Paraphrasing the Texas writer’s letter, governor(s) don’t just stop with removing children’s mandates for masks; why not remove laws that require seatbelts and car seats, and prohibit minors cigarettes, and beer! Well, that seems ludicrous, but to some Republican governors they have seemingly made a political calculation for votes over the possible dangers of severe illness or even death in children and adults. The libertarian wing of the Republican Party would likely approve removing the above legal restraints, granting full “personal freedoms or responsibilities.” Living in a “state of nature” may work for the strong, but for most of us it doesn’t work that well. Just chew on the 630,000 in the U.S. and 4.3 million in the world who have perished from the Corona virus. Sometimes, we just need and have to depend upon one another else we lose ourselves. Golding’s Lord of the Flies was on my 2020 rereading list, a recommended chilling reminder of potential human darkness.

Republicans used to believe in local control with local decisions made by local people who knew their communities situation. Not so now, the far right of the GOP seems fraught by their own inconsistencies due to rejection of facts, science, logic, and an unhealthy fear of not being in power, i.e. not getting votes. The GOP fears a majority minority electorate; hence, they have pandered to the desires of their hopefully shrinking base. In the end, do we as a caring society want selfish “personal freedoms” to prevail over the “general welfare” of the many? Legislated or executive orders that remove possible mitigation decisions by local officials, based upon the health needs of their community, seems almost criminal or at the least illogical.

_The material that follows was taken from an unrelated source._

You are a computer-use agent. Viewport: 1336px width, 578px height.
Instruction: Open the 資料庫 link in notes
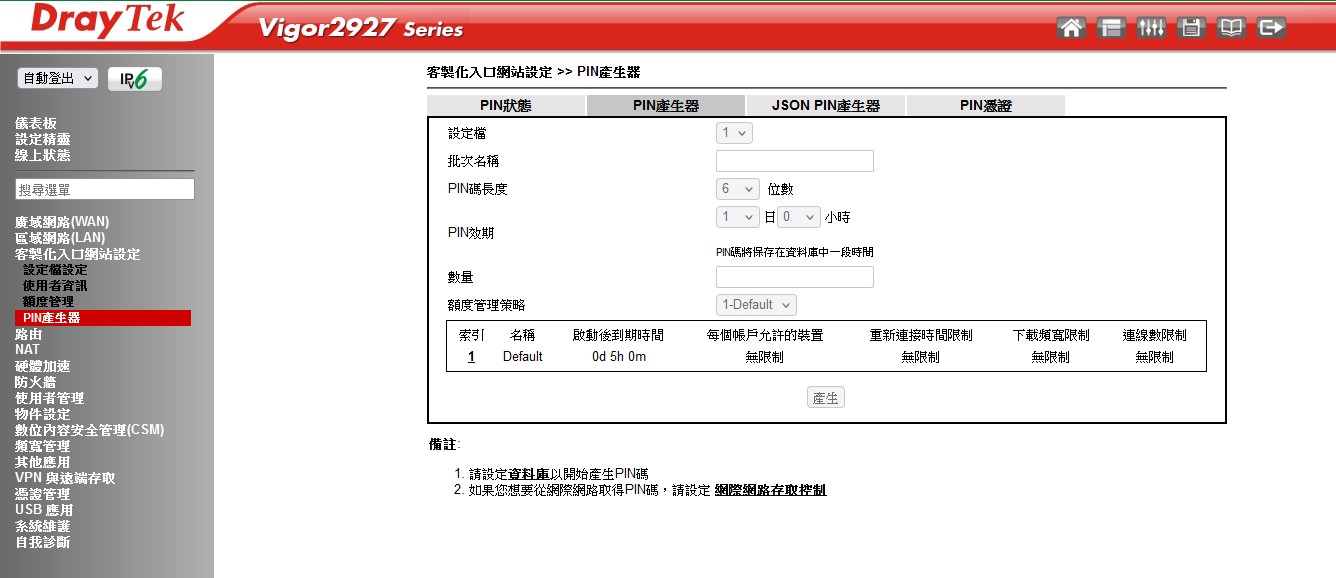pyautogui.click(x=528, y=473)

How will historians look back at this period in American history? Right now, I’m not sure we will be viewed in a favorable light. Will it be seen as a time of intense individualism where self-interest and self-survival took precedence over the well-being of others or the collective survival of all? Will it be viewed in history as the beginning when the citizens of the United States of America, rejected the motto “e pluribus Unum,” out of many, one?